He had been to see his Mum just minutes before the bomb hit. Just minutes. He said he heard the plane coming. It was flying low and he couldn’t understand why the siren hadn’t gone off yet. The moment the bomb hit, he said he knew it was his Mum. He cycled as fast as he could to her. It was too late. People started moving the rubble to get to possible survivors. I’m sure many really aren’t going to truly understand this, but there wasn’t much left of those that were in the building to recognize. He was only about 19 and had to wade through what was left of people he knew in hopes that he’d be able (all the while hoping not at the same time) to find his Mum. He said he walked passed her several times. It wasn’t until he recognized either the shoes or some other piece of clothing that he realized it was her. There was nothing else to identify her with. I can’t imagine having to do that at any age, let alone while still so young.
But he continued on saying that they knew something was up as Southampton (largest port in England) was absolutely stuffed full of battleships etc. one day and overnight, completely empty. The preempt to D-Day.
My grandparents were married June 5, 1944. The day before D-Day. On a side note, my daughter was born on D-Day exactly 50 years later.
And on that note we have sped up 50+ years. As I said, we had always, until my lovely outspoken daughter came along, stayed away from asking Grandad about the war. The moment she asked about it, he seemed to open up. He spoke with her often about it. Then he started speaking to all of us about it.

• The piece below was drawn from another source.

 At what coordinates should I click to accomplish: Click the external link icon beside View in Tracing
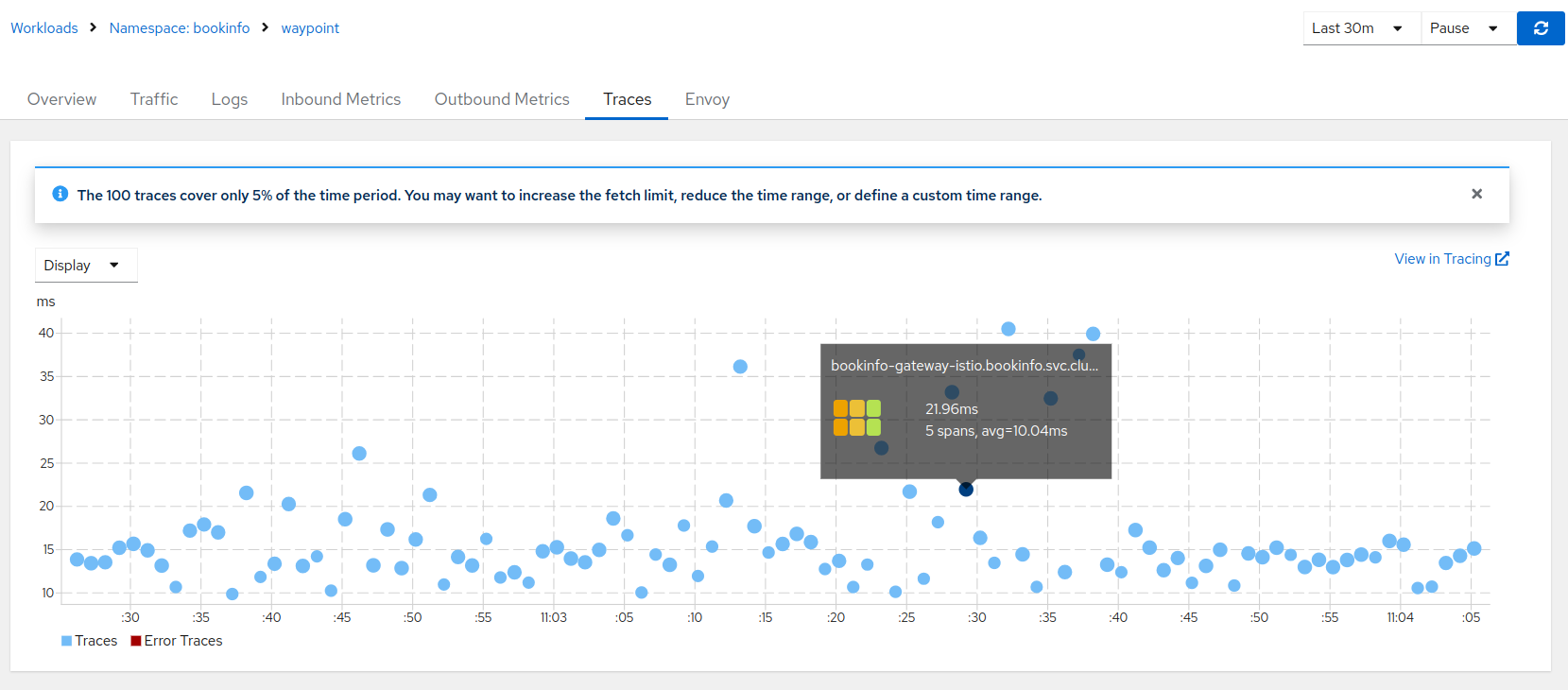point(1502,259)
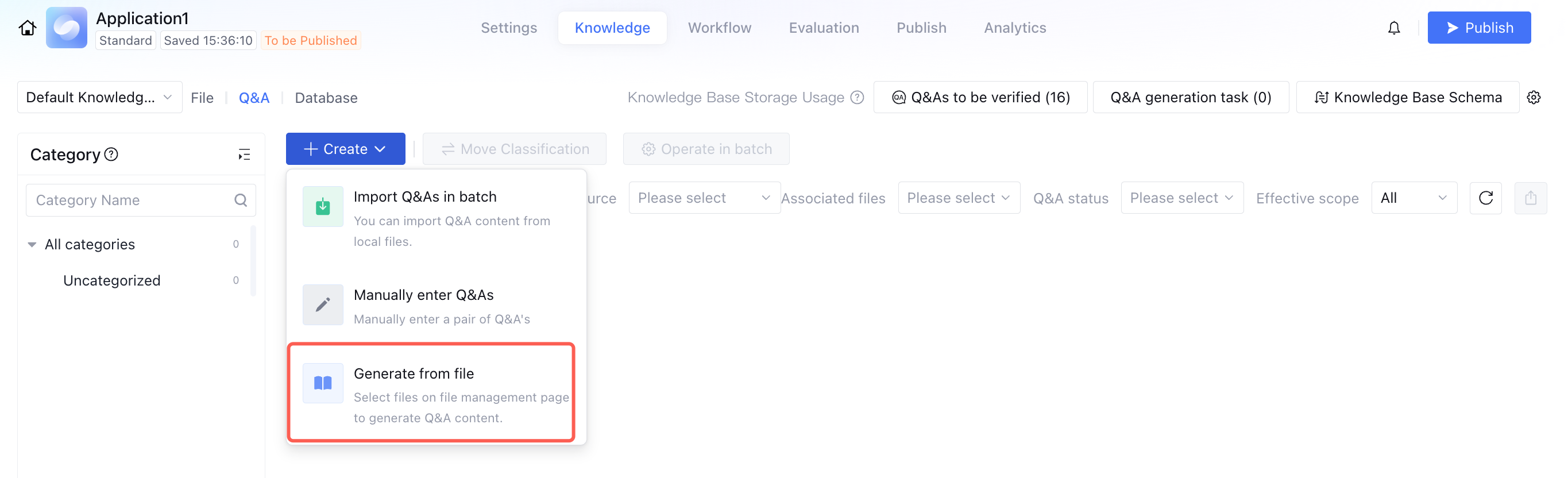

It was fascinating to hear about the war from one that was there and had lived it. There was even a retired battleship that came into port here a few years ago. Granny and Grandad took my daughter with them to go and see it. While on the tour, she started asking him about what this or that was for and it turned out he knew more about the ship than the young man that was the tour guide. Grandad taught everyone a thing or two that day.
Hell, growing up I was the figure skater in the family. I did it for years and even taught lessons for a while. My
Grandad loved the couples dance. So he too took lessons. He was in his sixties and he did very well I must say. We spent every
Sunday at the local public rink and practiced the various dances. Just me and him. It was the only thing that he and I every had just between us two. The rink rats grew to know us by name and as he got better with the steps, we could fly across that ice at quite the speed. I thoroughly enjoyed our time together, gliding across that ice moving in sync, as smooth as glass.
His brain as well as his body was always on the go. He was the patriarch of the family. He was never one to give his opinion on much. You knew if he gave it to you, you’d best listen. He wasn’t perfect by a long shot but he was a great Grandad to all of us and an even better great-Grandad to our children. The calm voice of reason in a storm.
Grandad, I hope your skates are forever sharp, your ice never-ending and your skating partners flow seamlessly.
I love you and miss you. Rest in Peace.